**Requirement**
Leave out every picture and set down, exactly, the lines below from the one holding "Instruction: Click the ad info icon" up to and including the one holding "Task: Open the Flood alerts heading".

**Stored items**
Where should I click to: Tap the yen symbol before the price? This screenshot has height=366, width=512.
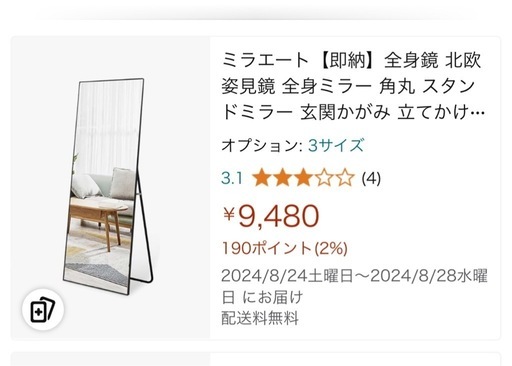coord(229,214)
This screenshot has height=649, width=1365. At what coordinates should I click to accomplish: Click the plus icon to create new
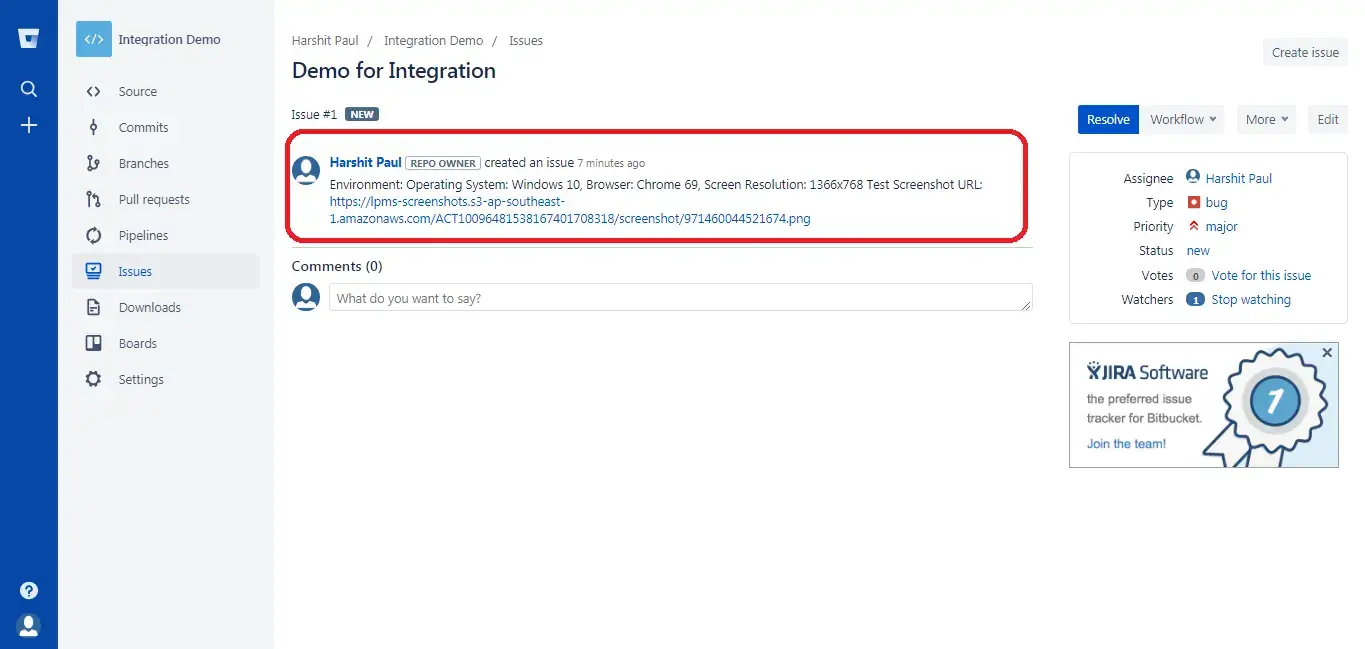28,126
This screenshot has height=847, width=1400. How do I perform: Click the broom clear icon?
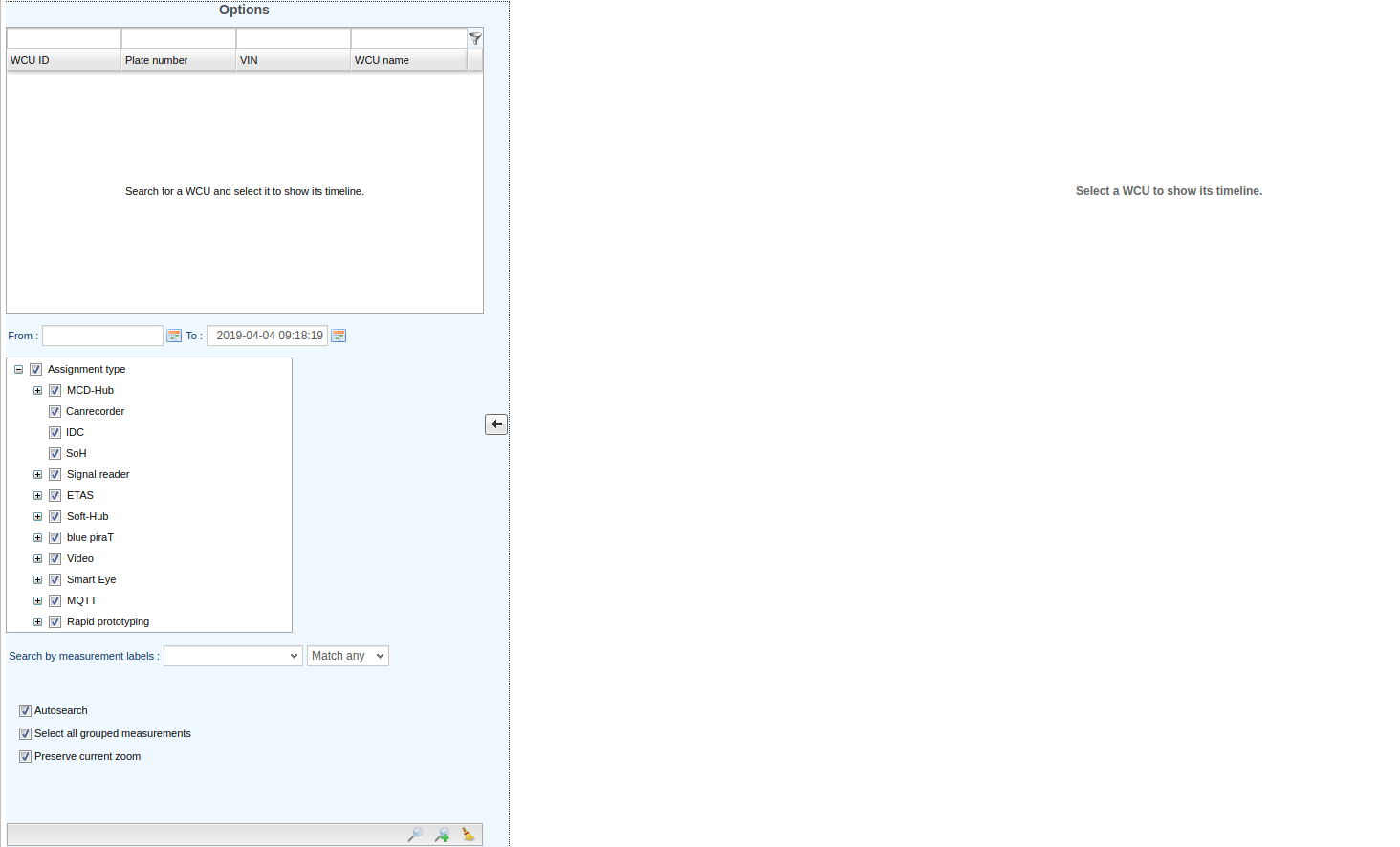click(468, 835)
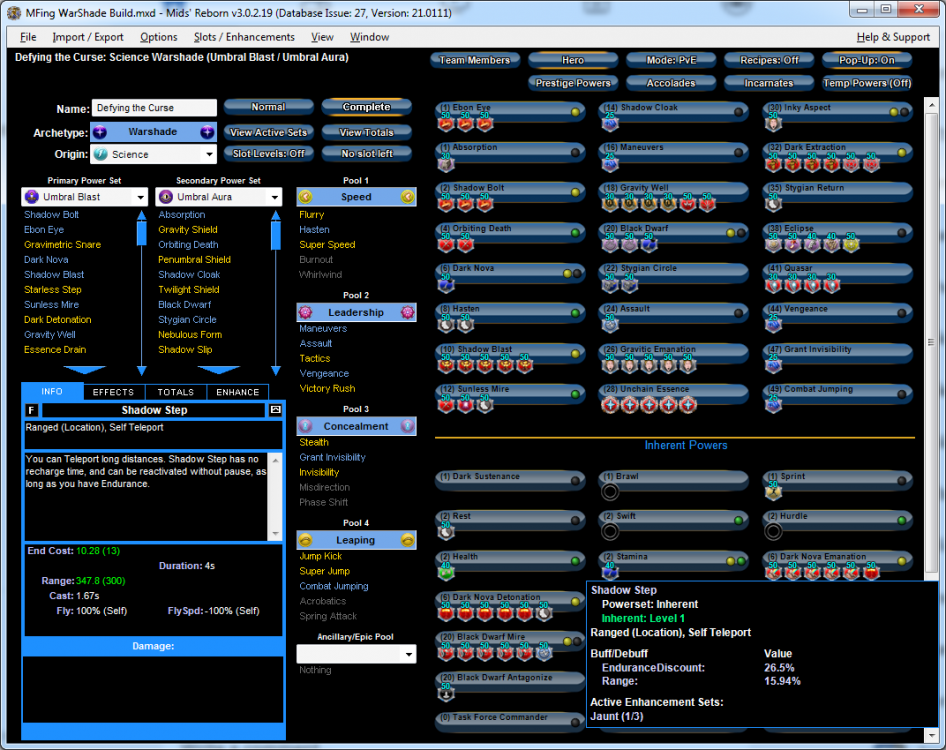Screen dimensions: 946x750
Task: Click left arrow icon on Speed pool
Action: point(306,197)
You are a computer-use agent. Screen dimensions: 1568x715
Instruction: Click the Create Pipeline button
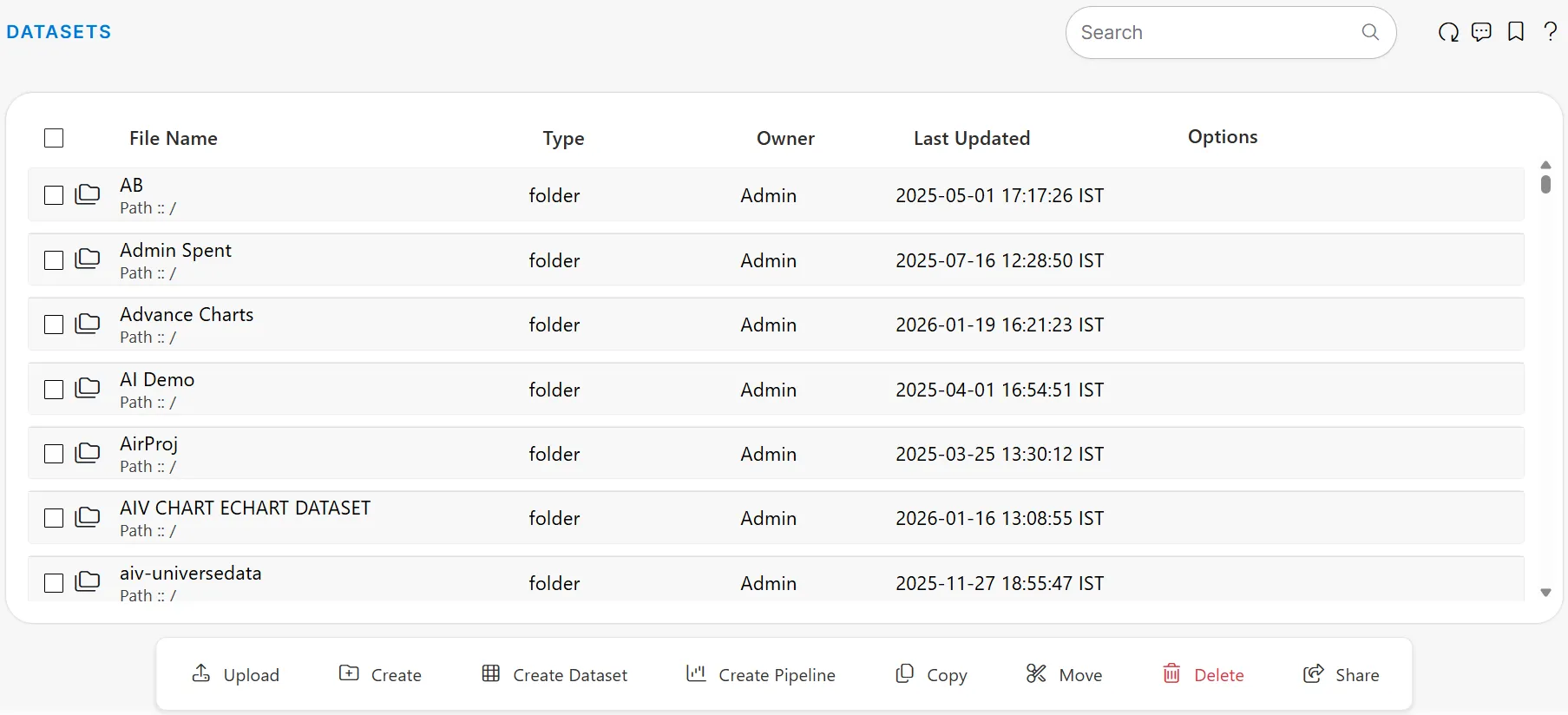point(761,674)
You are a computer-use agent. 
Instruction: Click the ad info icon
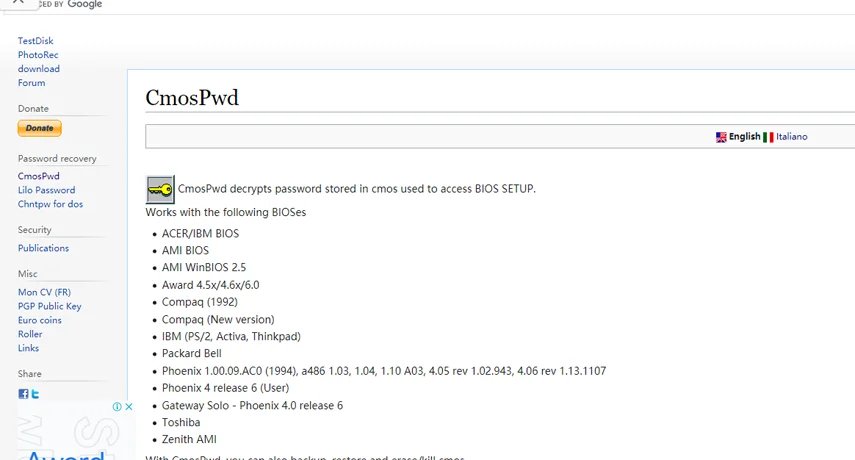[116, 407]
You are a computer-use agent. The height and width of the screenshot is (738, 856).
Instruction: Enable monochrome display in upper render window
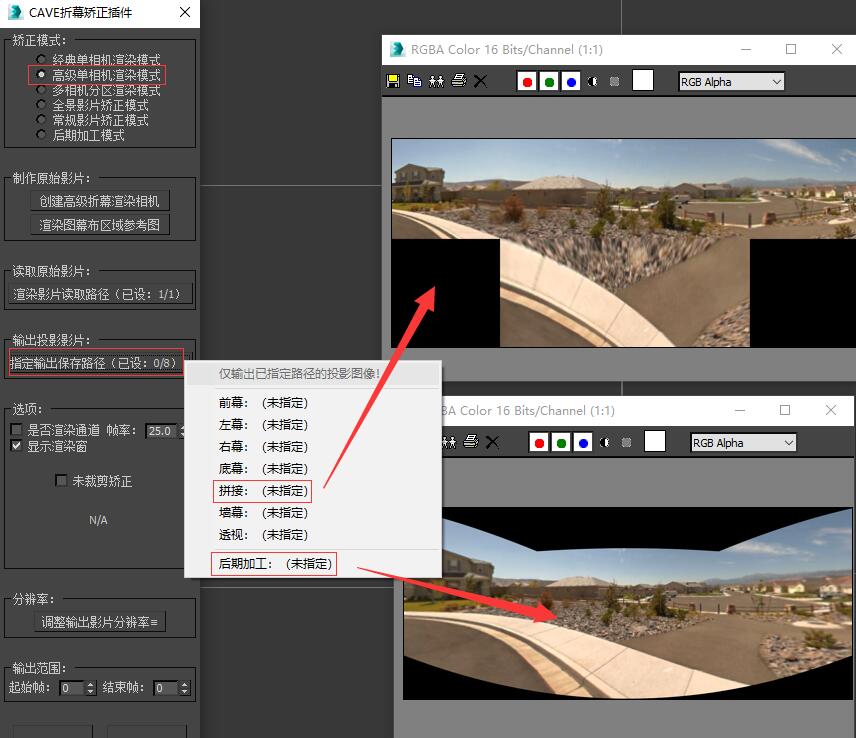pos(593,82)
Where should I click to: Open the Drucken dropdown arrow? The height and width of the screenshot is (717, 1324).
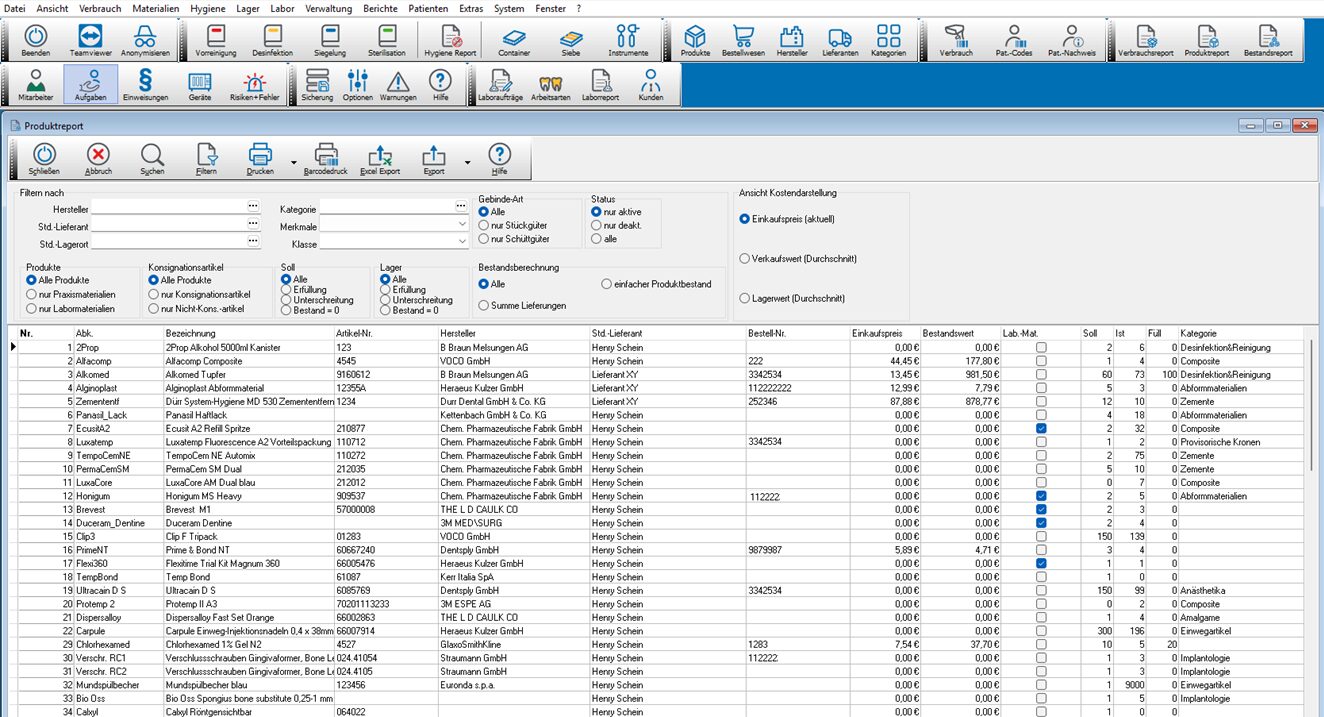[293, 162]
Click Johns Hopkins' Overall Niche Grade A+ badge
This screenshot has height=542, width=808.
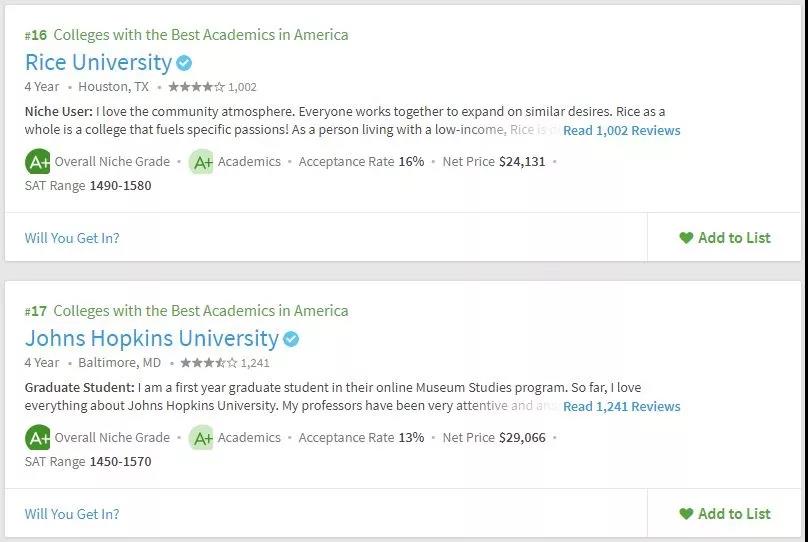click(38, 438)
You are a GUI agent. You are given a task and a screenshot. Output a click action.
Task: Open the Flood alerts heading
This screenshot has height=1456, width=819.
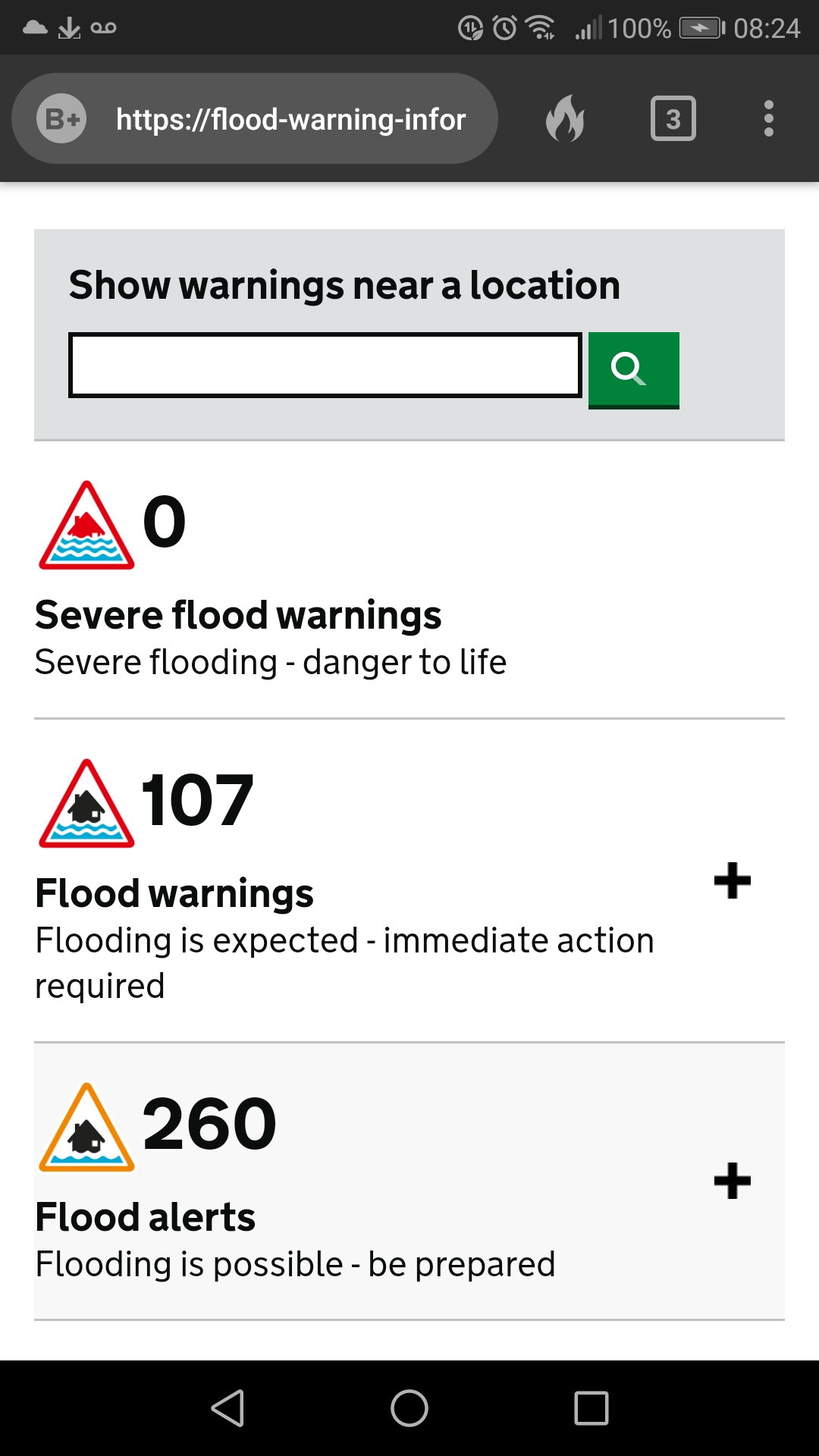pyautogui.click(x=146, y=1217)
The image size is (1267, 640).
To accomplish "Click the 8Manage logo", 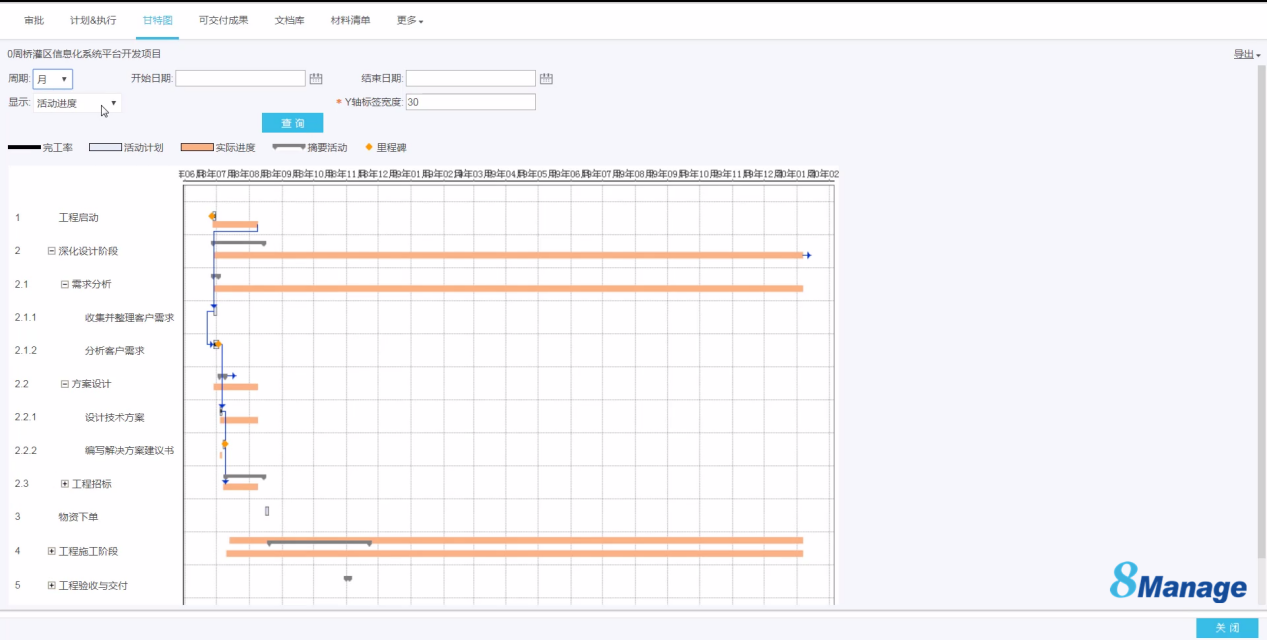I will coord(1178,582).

**Output for this task**
Instruction: Click the ad info icon
[116, 407]
You are a computer-use agent. The height and width of the screenshot is (738, 856).
Instruction: Enable monochrome display in upper render window
pos(593,82)
Where should I click to: Open the Drucken dropdown arrow? The height and width of the screenshot is (717, 1324).
[293, 162]
Click Johns Hopkins' Overall Niche Grade A+ badge
This screenshot has height=542, width=808.
click(38, 438)
You are a GUI agent. You are given a task and a screenshot. Output a click action.
Task: Open the Flood alerts heading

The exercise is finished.